Public Professional Licensure Disclosure
As a member of the State Authorizations Reciprocity Agreement, the University of Virginia (UVA) is authorized to provide curriculum in a distance learning environment to students located in all states in the United States except for California. (34 CFR 668.43(a)(6)& 34 CFR 668.72(n)).

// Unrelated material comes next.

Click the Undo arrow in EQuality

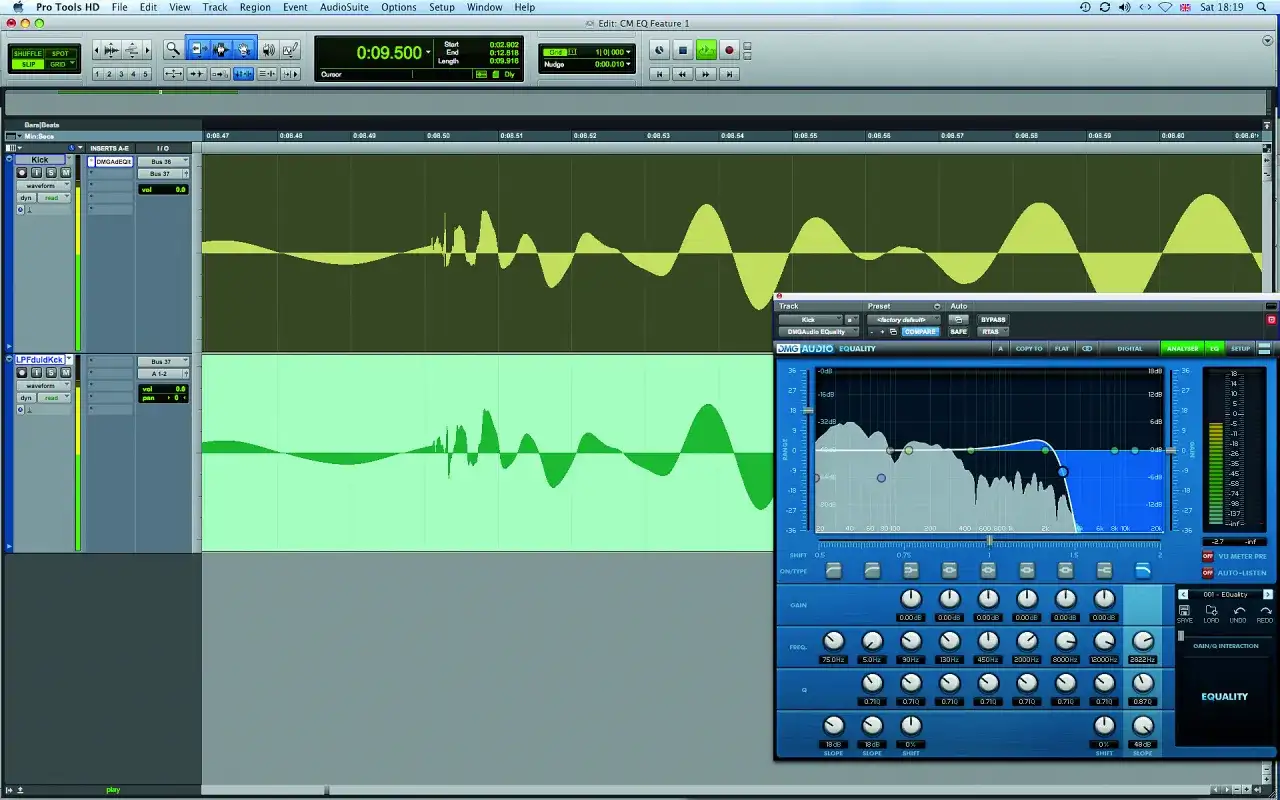pyautogui.click(x=1239, y=612)
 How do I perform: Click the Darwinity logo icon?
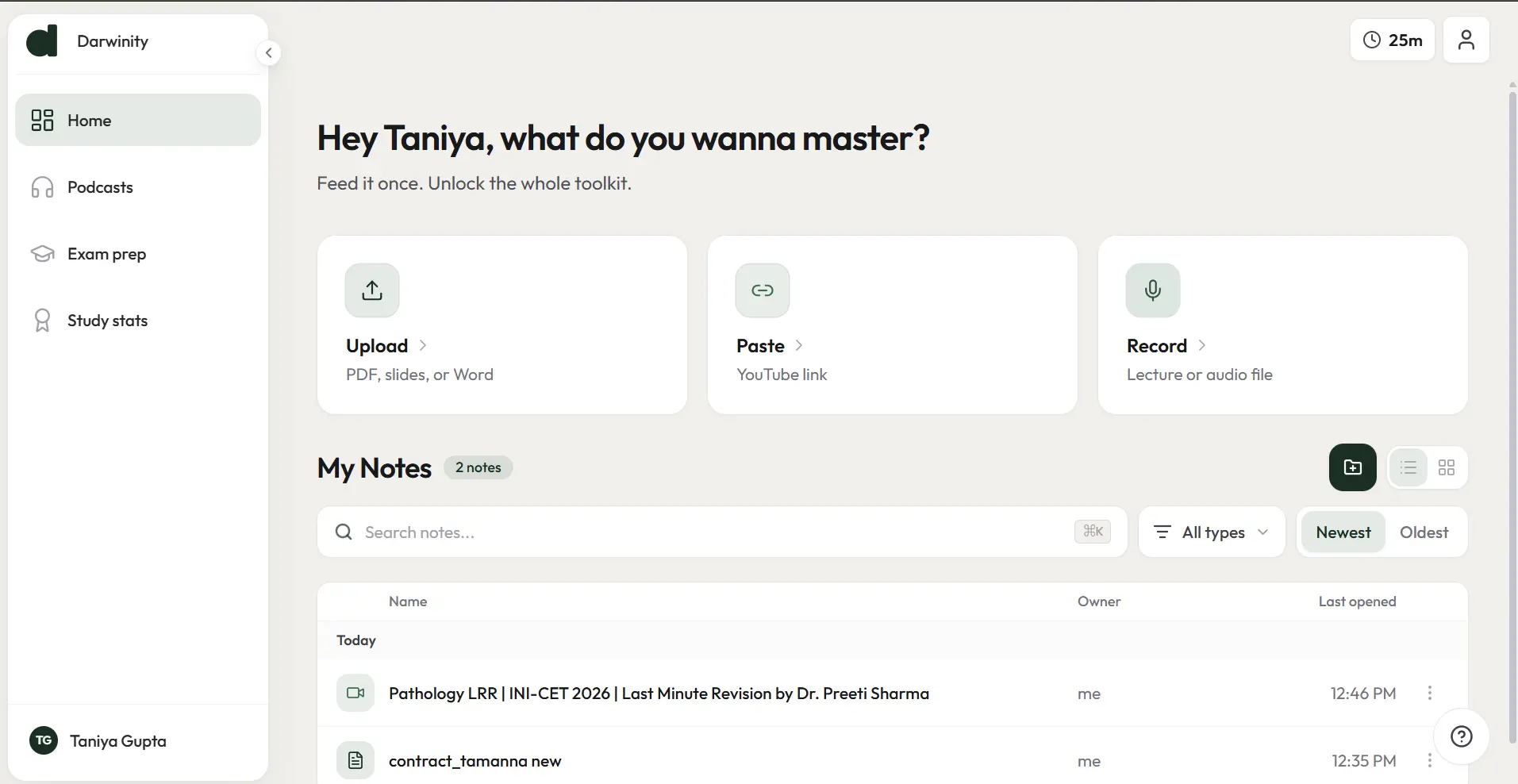point(42,41)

Upon completion of the Bachelor of Science in Civil Engineering at the UVA School of Engineering, graduates may be eligible for initial professional licensure in another U.S. state by applying to the licensing board or agency in that state.
Please visit the University’s state authorization web pages to make an informed decision regarding which states’ educational requirements for initial licensure are met by this program. (668.43(a)(5) (v)(A) - (C))
Enrolled students who change their current (or mailing) address to a state other than Virginia should update this information immediately in the Student Information System as it may impact their ability to complete internship, practicum, or clinical hours, use Title IV funds, or meet licensure or certification requirements in the new state. (34 CFR 668.402).